WHAT TO DO → Nothing in the data should be left out or altered when it is retyped.

START SOURCE MATERIAL

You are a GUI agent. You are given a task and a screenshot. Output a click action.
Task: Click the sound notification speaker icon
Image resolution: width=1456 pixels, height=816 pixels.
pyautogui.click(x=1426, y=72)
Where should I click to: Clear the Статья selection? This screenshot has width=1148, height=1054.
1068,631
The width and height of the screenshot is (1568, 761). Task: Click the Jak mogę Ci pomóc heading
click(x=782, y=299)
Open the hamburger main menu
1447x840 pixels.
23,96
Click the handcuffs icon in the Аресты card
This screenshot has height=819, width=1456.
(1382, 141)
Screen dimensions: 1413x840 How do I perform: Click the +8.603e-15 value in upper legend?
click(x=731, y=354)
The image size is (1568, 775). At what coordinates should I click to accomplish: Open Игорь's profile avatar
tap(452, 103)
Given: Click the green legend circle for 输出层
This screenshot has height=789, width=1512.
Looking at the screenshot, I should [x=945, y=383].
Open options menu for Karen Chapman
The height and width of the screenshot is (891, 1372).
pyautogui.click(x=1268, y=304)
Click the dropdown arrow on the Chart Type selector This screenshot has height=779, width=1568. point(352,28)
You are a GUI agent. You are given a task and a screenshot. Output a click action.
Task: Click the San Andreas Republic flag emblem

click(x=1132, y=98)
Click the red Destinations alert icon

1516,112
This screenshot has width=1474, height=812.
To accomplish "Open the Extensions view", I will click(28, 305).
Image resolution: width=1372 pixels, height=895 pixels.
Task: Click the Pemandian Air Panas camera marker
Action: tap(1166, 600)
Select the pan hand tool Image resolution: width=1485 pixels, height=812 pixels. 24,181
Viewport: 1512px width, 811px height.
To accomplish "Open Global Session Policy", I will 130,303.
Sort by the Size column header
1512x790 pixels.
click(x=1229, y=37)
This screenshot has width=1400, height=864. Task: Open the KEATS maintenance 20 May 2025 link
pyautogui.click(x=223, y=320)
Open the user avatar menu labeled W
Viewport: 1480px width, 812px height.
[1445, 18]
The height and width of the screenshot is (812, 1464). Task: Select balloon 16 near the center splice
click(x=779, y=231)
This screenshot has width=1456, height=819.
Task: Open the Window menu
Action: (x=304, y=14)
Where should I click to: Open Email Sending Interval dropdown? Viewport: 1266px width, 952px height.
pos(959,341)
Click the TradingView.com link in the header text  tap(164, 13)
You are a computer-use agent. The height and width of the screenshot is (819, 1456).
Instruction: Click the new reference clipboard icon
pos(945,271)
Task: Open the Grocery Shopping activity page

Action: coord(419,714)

END SOURCE MATERIAL

ANSWER BOX →
You are a GUI agent. You are given a task and a screenshot. Output a click action.
Task: Click the sound notification speaker icon
Image resolution: width=1456 pixels, height=816 pixels.
pyautogui.click(x=1426, y=72)
Where should I click to: Clear the Статья selection? This screenshot has width=1148, height=1054.
1068,631
The width and height of the screenshot is (1568, 761). Task: Click the Jak mogę Ci pomóc heading
click(x=782, y=299)
Open the hamburger main menu
1447x840 pixels.
23,96
Click the handcuffs icon in the Аресты card
This screenshot has height=819, width=1456.
(1382, 141)
Screen dimensions: 1413x840 How do I perform: Click the +8.603e-15 value in upper legend?
click(x=731, y=354)
The image size is (1568, 775). At what coordinates should I click to accomplish: Open Игорь's profile avatar
tap(452, 103)
Given: Click the green legend circle for 输出层
This screenshot has height=789, width=1512.
Looking at the screenshot, I should [x=945, y=383].
Open options menu for Karen Chapman
The height and width of the screenshot is (891, 1372).
pyautogui.click(x=1268, y=304)
Click the dropdown arrow on the Chart Type selector This screenshot has height=779, width=1568. point(352,28)
You are a GUI agent. You are given a task and a screenshot. Output a click action.
Task: Click the San Andreas Republic flag emblem

click(x=1132, y=98)
Click the red Destinations alert icon

1516,112
This screenshot has width=1474, height=812.
To accomplish "Open the Extensions view", I will click(28, 305).
Image resolution: width=1372 pixels, height=895 pixels.
Task: Click the Pemandian Air Panas camera marker
Action: tap(1166, 600)
Select the pan hand tool Image resolution: width=1485 pixels, height=812 pixels. 24,181
Viewport: 1512px width, 811px height.
To accomplish "Open Global Session Policy", I will 130,303.
Sort by the Size column header
1512x790 pixels.
click(x=1229, y=37)
This screenshot has width=1400, height=864. Task: Open the KEATS maintenance 20 May 2025 link
pyautogui.click(x=223, y=320)
Open the user avatar menu labeled W
Viewport: 1480px width, 812px height.
[1445, 18]
The height and width of the screenshot is (812, 1464). Task: Select balloon 16 near the center splice
click(x=779, y=231)
This screenshot has width=1456, height=819.
Task: Open the Window menu
Action: (x=304, y=14)
Where should I click to: Open Email Sending Interval dropdown? Viewport: 1266px width, 952px height.
pos(959,341)
Click the TradingView.com link in the header text  tap(164, 13)
You are a computer-use agent. The height and width of the screenshot is (819, 1456).
Instruction: Click the new reference clipboard icon
pos(945,271)
Task: Open the Grocery Shopping activity page

Action: coord(419,714)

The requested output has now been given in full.